Development of nasal vaccines for porcine respiratory pathogens

Intranasal vaccines (IN) offer the advantage over intramuscular or intradermal vaccines of directly targeting the immune system at the respiratory tract. Thus, in the past years there has been an effort to develop vaccines administered through this route to protect against respiratory infectious diseases. The rationale for this approach is that IN vaccines afford protective immunity at the site where the infection occurs. The main objective of this proposal was to evaluate the immune response induced by a vaccine given through the intranasal route against the Porcine Respiratory and Reproductive Syndrome Virus (PRRSV). This virus that infects young pigs causes significant economic losses and has become endemic in all countries involved in swine production including those of the European Union. To achieve our objective we have compared the immune response induced by the same vaccine injected intramuscularly or intranasally. This vaccine, which consisted of a live attenuated PRRSV, is commercially available and of common use by swine producers.

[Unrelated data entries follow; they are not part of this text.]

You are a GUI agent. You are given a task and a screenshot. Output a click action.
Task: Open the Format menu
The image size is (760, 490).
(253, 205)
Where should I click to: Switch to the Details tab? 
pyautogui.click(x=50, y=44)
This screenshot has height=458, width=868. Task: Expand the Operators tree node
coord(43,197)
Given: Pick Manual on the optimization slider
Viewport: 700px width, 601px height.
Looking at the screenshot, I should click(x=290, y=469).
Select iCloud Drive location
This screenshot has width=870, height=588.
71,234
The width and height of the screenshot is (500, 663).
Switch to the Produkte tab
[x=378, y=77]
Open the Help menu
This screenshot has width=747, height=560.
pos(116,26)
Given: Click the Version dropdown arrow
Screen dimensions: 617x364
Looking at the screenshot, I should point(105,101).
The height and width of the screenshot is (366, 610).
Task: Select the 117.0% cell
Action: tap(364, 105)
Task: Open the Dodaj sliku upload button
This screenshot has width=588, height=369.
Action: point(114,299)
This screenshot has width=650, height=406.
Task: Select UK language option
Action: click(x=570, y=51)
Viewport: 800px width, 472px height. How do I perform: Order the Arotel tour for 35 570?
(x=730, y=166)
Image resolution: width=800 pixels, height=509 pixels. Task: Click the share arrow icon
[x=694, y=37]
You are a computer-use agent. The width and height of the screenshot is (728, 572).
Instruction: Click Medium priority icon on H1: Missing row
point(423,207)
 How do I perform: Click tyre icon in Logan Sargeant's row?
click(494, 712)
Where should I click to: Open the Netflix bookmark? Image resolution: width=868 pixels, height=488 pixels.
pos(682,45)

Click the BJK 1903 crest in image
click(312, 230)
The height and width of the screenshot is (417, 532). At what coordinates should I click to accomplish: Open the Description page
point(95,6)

In addition to the vaccinated groups, we induced the disease to a group of pigs that received the same strain of virus used for the vaccine without attenuation and used these animals as positive controls. We chose this vaccine treatment because one of the major challenges of intranasal vaccination is the delivery of sufficient antigen into the respiratory tract. Thus the use of a live attenuated vaccine would result in some degree of virus replication and in the generation of enough viral antigen to stimulate the immune system.

As a result of this work we have found that only the vaccine that was given intramuscularly was able to stimulate a systemic cellular immune response. This response is of relevance to limit viral spread and persistent viral infection, which is a characteristic feature of this disease. In contrast both the infection and the vaccination through the IN route failed to induce a detectable systemic cellular immune response. In fact it has been demonstrated by others that one of the mechanisms by which PRRSV acts is by preventing the development of a fast and efficient systemic cellular response. Thus in this case, the immune response induced by nasal vaccination resembled more the infection. In addition we have found that although both vaccines induced similar levels of antibodies against the virus in serum, at the respiratory tract they failed to induce virus-specific IgA, which is one of the main mechanisms of protection against respiratory infections. However, infected animals were able to produce anti-PRRSV specific IgA at the respiratory tract.

The results from our study suggest that intranasal vaccination against PRRSV with a modified live virus does not offer any advantage over the classically used intramuscular route since it delays the systemic cellular response and does not provide protective immunity at the respiratory tract (i.e. IgA). However, intramuscular vaccination also failed to induce local IgA and this might explain the fact that these vaccines only provide partial protection. Thus the design of more efficient vaccines against PRRSV should take into account the induction of local IgA and the use of combined systemic and locally administered vaccines.